_Problem details_: Nothing but the lines from the one containing "This screenshot has height=960, width=1298." to the final line of the entries should appear, copied exactly and without pictures.

Stored data
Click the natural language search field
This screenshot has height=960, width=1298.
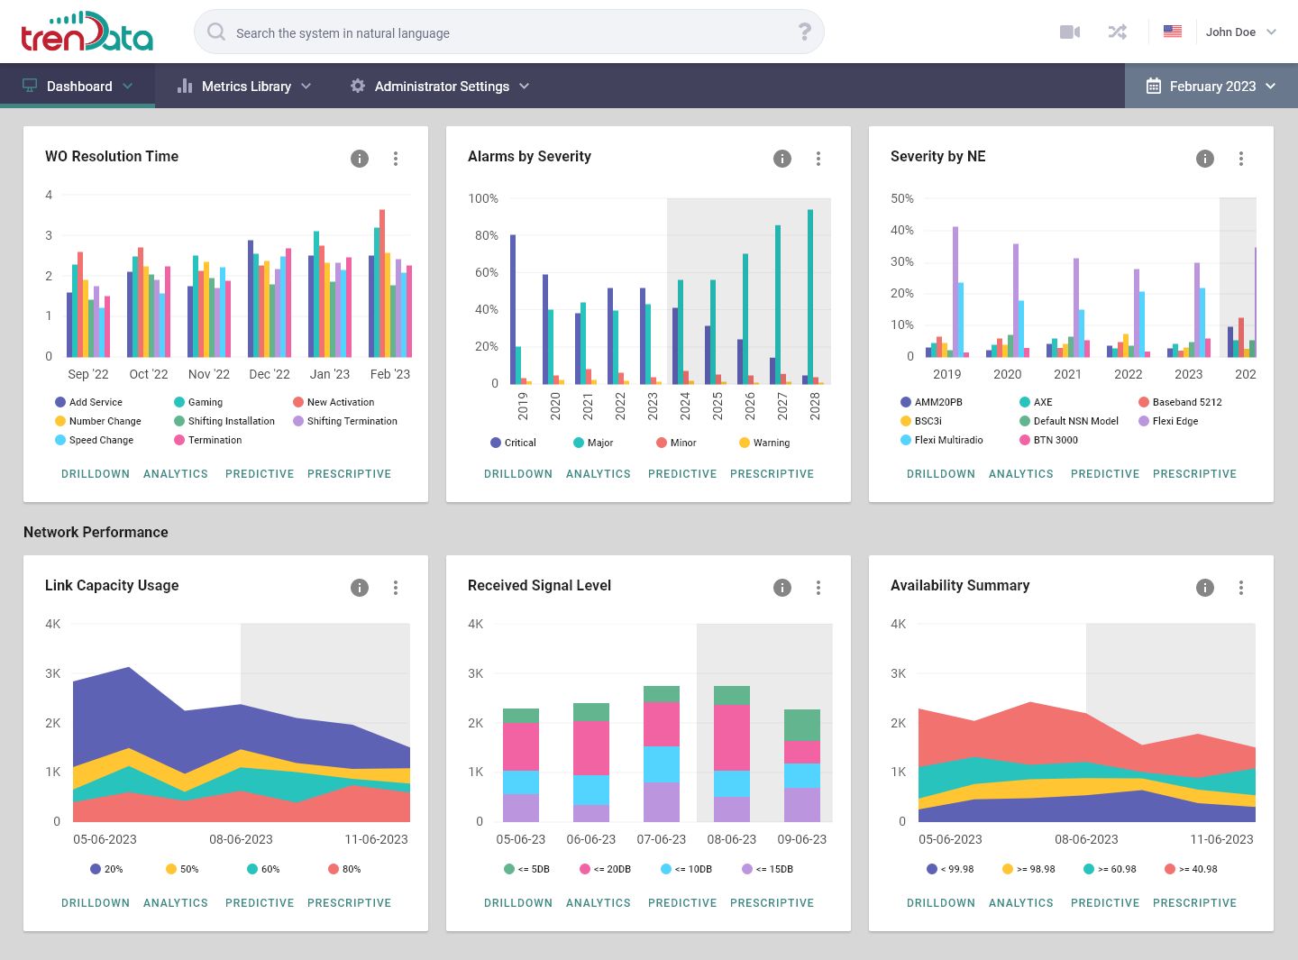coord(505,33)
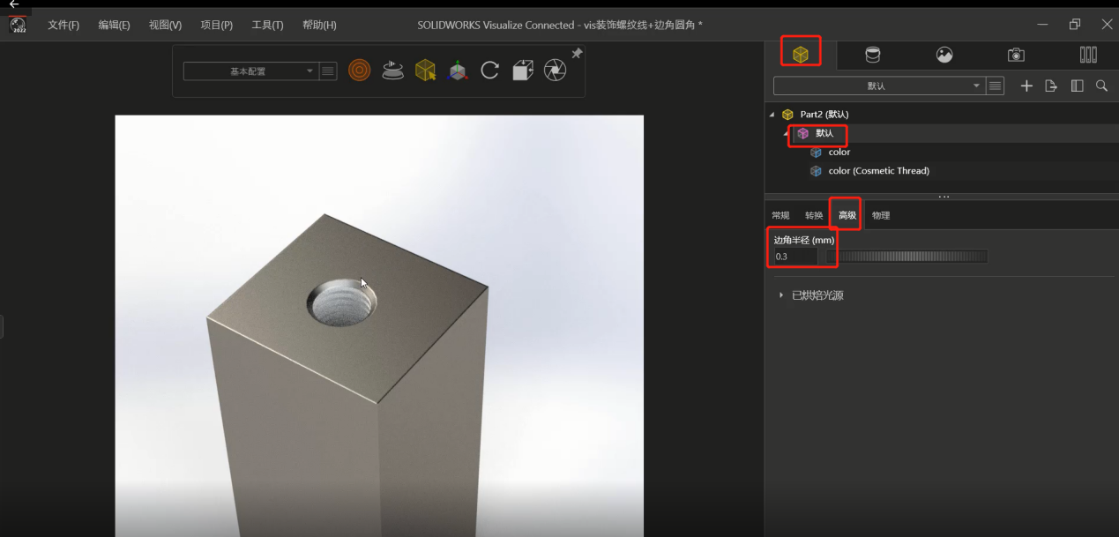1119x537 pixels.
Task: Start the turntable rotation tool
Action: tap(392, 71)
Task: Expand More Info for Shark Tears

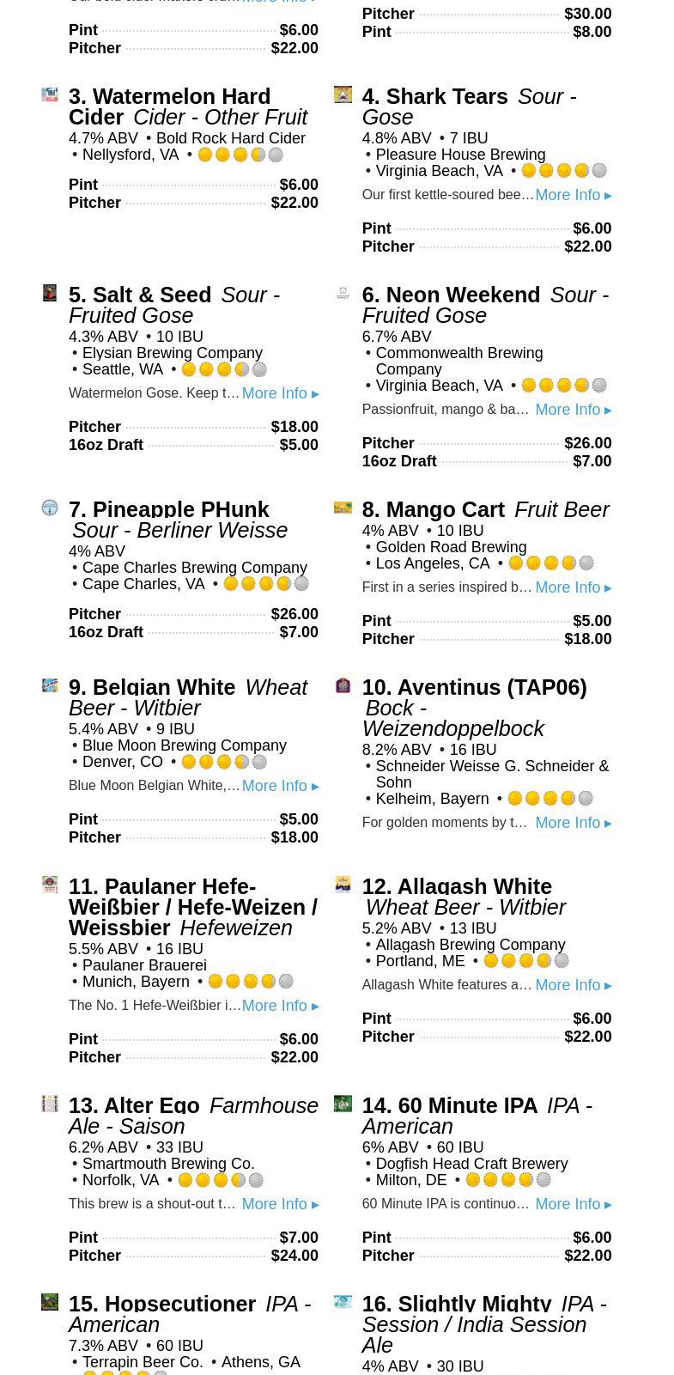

_Answer to the problem_:
This screenshot has height=960, width=1298.
coord(505,33)
1119x537 pixels.
Task: Start the turntable rotation tool
Action: tap(392, 71)
Task: Expand More Info for Shark Tears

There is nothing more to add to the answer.